Record set:
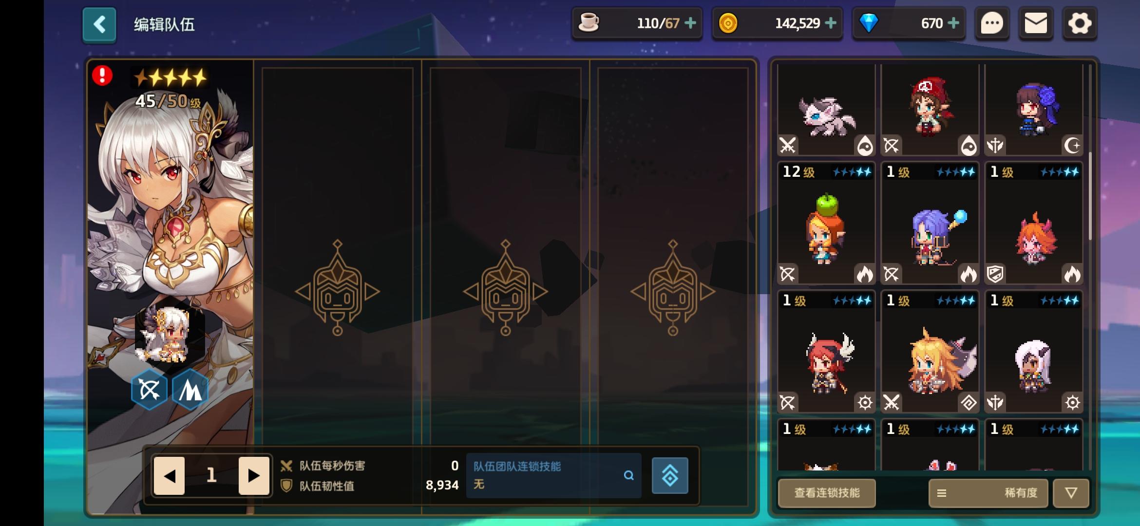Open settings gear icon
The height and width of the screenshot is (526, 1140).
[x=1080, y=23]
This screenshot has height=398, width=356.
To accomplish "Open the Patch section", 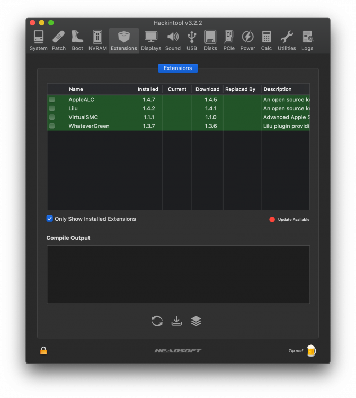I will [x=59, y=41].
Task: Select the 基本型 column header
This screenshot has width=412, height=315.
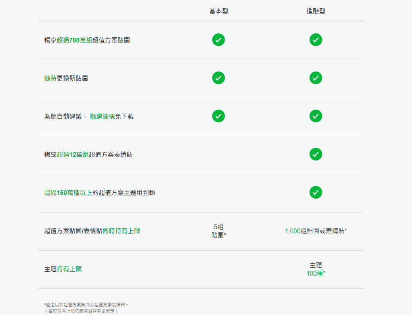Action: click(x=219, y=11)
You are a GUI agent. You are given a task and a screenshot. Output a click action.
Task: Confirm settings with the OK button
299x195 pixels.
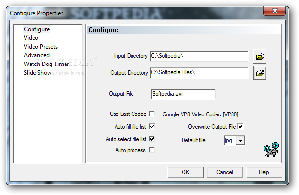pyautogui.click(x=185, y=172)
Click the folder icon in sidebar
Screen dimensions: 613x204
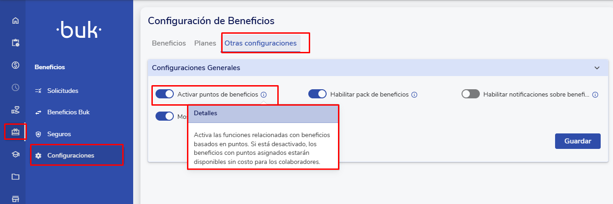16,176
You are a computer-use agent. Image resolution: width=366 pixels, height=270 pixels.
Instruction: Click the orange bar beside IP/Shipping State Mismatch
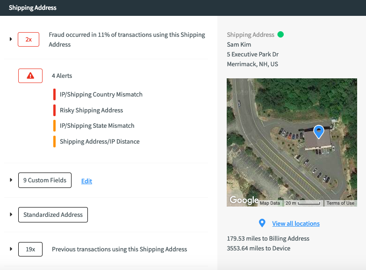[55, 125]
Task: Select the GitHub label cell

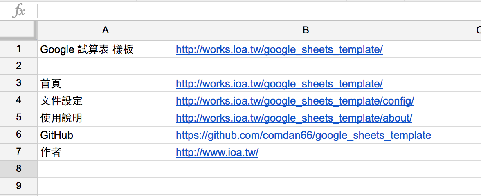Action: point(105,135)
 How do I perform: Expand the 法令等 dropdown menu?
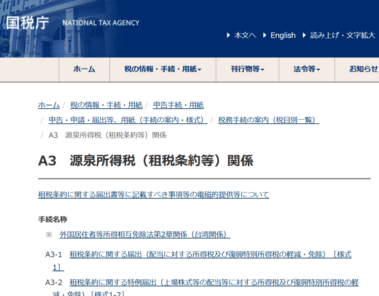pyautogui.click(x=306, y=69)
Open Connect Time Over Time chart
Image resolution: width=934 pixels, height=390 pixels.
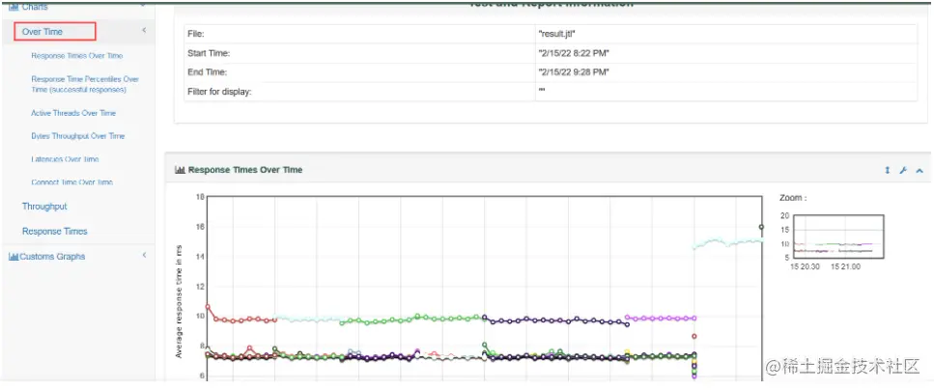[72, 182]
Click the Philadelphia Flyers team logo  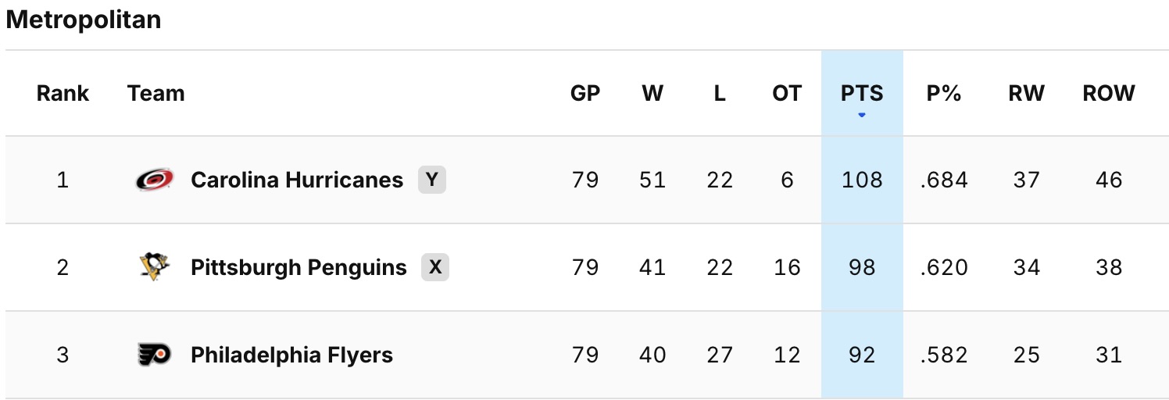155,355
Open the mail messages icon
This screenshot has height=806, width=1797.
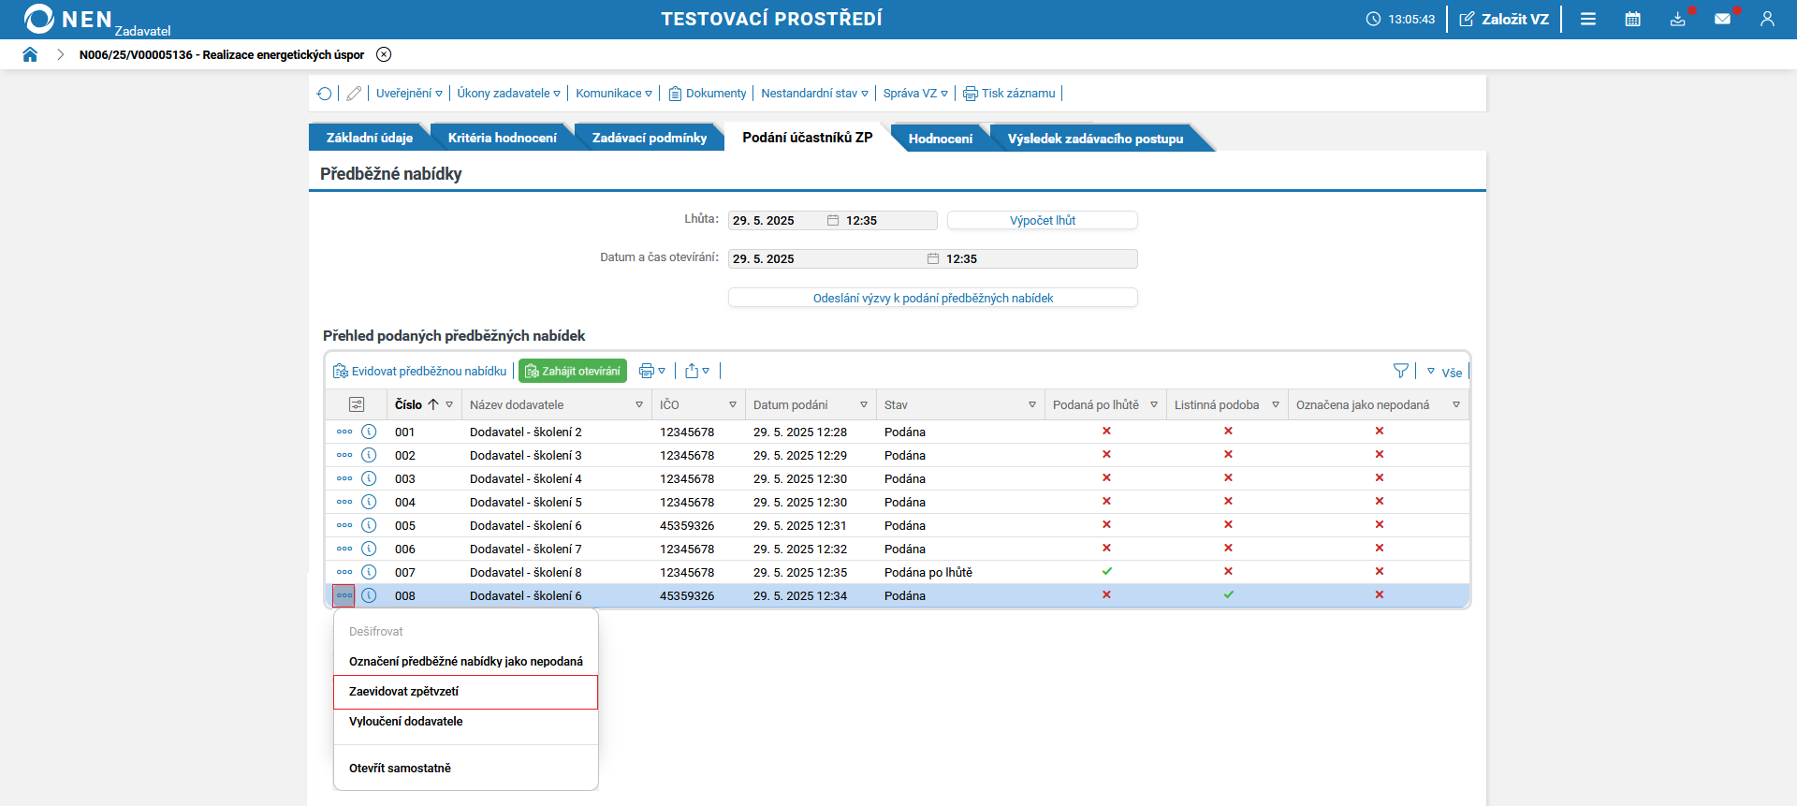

--

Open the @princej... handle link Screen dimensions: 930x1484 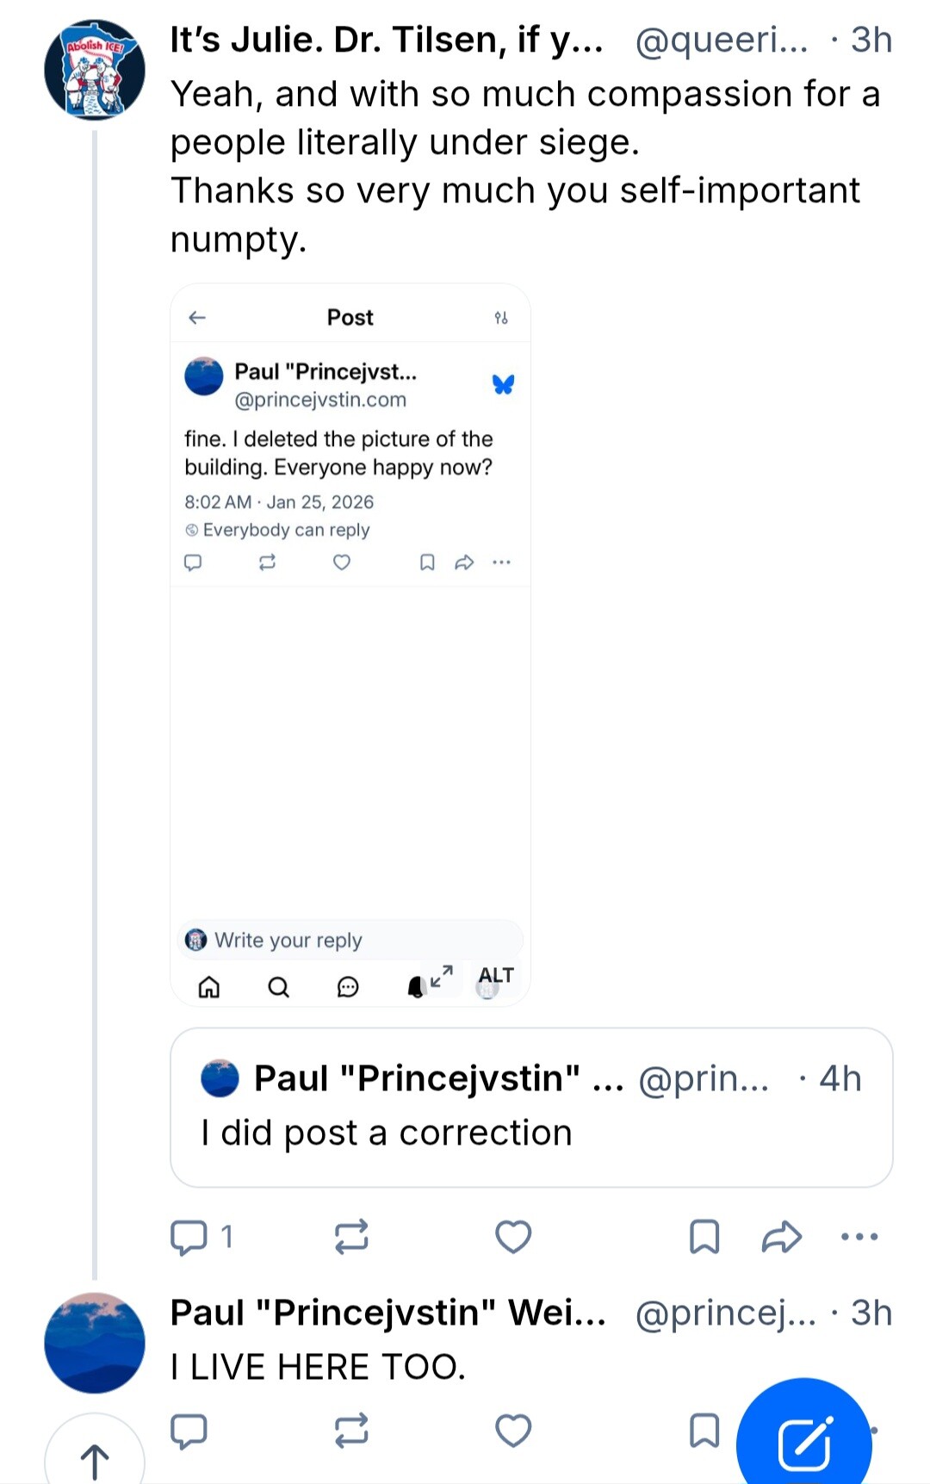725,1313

What you are asked to do:
When a line among the entries contains "agent", pull that line out.

Completed task:
You are a GUI agent. You are given a task and a screenshot. Output a click action.
You are a computer-use agent. Image resolution: width=366 pixels, height=270 pixels.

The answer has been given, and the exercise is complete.